If there is one physics principle Allen McLeod can appreciate, it’s that of inertia – the reality that, as defined by Sir Isaac Newton, “An object at rest stays at rest until acted upon by an outside force, and once in motion continues in motion.”

In fact, McLeod, a 2014 graduate of George Fox’s mechanical engineering program, related to the concept so much that he decided to name his newly created, fully endowed scholarship – intended for students in George Fox’s engineering major – the “Inertia Fund.”

The scholarship was made at an exciting time for the College of Engineering, which recently opened a new collaborative design-build space, the Engineering Innovation Center, that equips current and future students to learn at the highest levels.

McLeod comes by his affinity for Newton’s First Law honestly. As a sophomore at George Fox, he received a full-ride scholarship from the Raymond H. Berner Memorial Foundation, covering all of his tuition expenses his final three years at the university. Now he wishes to put the principle of perpetuity into action.

“I chose to start a scholarship, which is very small in comparison to what I was given, but hopefully it can grow and have a significant impact for a lot of students. I was given a lot, and I’m starting to give back with this,” he explains.

And while McLeod is reluctant to divulge the exact amount of the gift, the minimum commitment to start any scholarship at the university is $5,000. His desire to create inertia is also apparent in the decision to endow the award, meaning it will be invested and pay toward the scholarship indefinitely. After the funds are invested for a year, they will start paying out in 2017 to a senior engineering student who carries a minimum 3.0 GPA and exhibits “outstanding character and leadership.”

Ultimately, as the endowed scholarship grows, McLeod hopes the fund can be expanded to assist underclassmen and, eventually, provide one student a full year’s worth of tuition.

In addition to his financial contribution, McLeod, a furniture design engineer at Newberg-based dental equipment manufacturer A-dec, is returning to his alma mater to assist in the classroom as an adjunct instructor in the College of Engineering. “I learned a lot here and want to pass on some of that knowledge,” he says. “The personal connection you get at George Fox really prepares you for the workplace. Professors give you a lot of attention, understand what your goals are and take the time to get you there.”

McLeod hopes other recent graduates see the value in giving back – regardless of the amount. Many students don’t fully comprehend all the donors that make their education possible from behind the scenes. “I’ve told a few people about what I’m doing and some say, ‘Oh, I don’t know if I’d ever be able to do that, so I just don’t want to think about giving.’ They hear that so-and-so donated land or a building and think they can’t make a difference. But if you could buy one book for one student every semester for 20 years, that’s still a significant gift.
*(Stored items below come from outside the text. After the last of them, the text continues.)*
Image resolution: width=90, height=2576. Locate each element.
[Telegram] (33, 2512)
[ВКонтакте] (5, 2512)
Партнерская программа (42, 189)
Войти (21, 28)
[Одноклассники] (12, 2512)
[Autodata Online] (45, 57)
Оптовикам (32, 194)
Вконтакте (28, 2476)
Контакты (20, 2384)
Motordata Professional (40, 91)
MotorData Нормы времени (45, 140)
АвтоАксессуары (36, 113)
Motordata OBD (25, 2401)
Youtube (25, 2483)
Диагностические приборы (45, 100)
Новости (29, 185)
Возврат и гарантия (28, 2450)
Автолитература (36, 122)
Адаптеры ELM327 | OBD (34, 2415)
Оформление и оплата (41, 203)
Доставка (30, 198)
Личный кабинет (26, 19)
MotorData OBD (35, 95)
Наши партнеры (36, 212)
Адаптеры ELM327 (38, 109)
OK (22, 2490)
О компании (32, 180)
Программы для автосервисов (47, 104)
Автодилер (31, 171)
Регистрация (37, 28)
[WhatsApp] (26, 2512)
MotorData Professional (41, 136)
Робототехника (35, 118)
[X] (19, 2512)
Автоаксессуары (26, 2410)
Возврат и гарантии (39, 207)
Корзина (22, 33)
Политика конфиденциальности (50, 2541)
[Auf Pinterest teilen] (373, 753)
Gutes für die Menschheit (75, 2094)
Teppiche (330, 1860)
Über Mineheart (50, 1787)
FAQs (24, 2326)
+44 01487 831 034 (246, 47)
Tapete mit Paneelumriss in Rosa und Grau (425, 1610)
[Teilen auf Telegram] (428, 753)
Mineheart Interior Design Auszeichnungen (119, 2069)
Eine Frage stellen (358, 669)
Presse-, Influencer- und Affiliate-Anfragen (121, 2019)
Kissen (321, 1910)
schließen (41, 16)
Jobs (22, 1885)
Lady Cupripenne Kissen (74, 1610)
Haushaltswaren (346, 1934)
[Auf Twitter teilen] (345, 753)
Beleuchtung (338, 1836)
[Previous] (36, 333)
We all remember what it’s like the first day when you have to go buy your books.

“If someone donated $80 or $100 each semester, and could buy someone a book, I think that would be something that could be fulfilling for both the donor and the student who gets a book out of it. Your gift doesn’t need to be a high-dollar amount, and that’s what I’m trying to convey to my friends.”

That’s also one of the reasons McLeod didn’t want to name the scholarship after himself. “I want it to be bigger than me,” he says. “My hope is that other people get on board and want to pitch in. That’s the idea behind the name ‘inertia’ – once in motion it continues in motion. So hopefully this is a little nudge to get something going.”